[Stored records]

==========

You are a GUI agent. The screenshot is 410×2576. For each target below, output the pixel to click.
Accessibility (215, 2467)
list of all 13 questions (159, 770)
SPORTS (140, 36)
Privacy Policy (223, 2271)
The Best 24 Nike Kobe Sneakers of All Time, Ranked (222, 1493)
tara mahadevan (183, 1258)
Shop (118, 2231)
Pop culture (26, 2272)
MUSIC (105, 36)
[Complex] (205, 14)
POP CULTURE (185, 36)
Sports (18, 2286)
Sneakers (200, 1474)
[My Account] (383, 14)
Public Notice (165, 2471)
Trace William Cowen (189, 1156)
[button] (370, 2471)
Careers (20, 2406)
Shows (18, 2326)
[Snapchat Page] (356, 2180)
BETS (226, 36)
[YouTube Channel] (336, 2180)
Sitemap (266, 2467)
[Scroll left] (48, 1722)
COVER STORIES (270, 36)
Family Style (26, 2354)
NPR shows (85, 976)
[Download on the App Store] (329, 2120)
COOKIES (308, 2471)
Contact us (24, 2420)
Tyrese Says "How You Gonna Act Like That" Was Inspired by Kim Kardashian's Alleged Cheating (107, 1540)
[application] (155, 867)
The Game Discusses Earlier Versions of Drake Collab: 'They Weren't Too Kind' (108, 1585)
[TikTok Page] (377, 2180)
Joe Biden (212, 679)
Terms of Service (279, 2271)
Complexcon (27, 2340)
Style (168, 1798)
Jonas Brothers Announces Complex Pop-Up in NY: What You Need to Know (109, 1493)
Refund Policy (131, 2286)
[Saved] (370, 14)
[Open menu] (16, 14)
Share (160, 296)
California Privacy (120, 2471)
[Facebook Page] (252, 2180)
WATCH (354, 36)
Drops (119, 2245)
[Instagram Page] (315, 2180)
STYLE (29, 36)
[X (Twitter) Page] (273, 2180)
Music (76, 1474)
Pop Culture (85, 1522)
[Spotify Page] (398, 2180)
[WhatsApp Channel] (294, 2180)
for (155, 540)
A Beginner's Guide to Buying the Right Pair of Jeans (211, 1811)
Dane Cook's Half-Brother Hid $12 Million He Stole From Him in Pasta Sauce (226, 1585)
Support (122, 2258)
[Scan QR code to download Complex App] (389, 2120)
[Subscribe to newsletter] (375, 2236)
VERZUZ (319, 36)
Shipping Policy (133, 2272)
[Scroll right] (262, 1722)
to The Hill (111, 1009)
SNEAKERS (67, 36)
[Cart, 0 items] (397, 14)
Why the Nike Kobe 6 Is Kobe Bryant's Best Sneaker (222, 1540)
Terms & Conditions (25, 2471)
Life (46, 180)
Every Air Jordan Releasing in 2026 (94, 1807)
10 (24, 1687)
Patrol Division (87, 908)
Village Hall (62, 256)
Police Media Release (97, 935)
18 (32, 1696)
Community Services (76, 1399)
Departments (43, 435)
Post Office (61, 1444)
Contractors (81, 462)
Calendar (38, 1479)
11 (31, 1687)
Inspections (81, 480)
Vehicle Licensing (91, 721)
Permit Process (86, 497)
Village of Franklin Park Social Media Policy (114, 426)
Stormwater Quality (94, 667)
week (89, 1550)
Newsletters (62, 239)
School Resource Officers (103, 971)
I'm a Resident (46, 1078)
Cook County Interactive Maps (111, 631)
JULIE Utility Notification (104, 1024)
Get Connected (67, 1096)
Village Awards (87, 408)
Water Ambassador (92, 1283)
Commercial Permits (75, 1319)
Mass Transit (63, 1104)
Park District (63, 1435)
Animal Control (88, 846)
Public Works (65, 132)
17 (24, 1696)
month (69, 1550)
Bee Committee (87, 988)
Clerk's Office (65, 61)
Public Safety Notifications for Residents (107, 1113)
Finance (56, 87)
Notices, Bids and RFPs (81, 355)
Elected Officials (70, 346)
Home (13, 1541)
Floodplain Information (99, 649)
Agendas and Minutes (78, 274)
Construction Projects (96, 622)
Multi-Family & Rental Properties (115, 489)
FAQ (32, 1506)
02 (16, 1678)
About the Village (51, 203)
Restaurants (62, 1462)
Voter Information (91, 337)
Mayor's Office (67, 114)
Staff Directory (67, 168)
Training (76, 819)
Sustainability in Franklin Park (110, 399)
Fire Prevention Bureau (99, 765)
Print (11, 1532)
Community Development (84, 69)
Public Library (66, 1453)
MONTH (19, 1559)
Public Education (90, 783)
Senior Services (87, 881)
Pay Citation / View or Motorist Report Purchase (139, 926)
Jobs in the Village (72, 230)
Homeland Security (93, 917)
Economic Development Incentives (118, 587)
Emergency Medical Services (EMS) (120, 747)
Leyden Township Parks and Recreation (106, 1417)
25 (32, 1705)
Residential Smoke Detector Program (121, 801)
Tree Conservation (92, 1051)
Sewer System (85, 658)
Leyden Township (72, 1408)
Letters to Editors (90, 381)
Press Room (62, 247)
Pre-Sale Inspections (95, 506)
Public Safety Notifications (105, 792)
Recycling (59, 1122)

==========

* Activity *
Find every line in the records above that holds the word "Township", and copy each one.

* Response to the exercise *
Leyden Township Parks and Recreation (106, 1417)
Leyden Township (72, 1408)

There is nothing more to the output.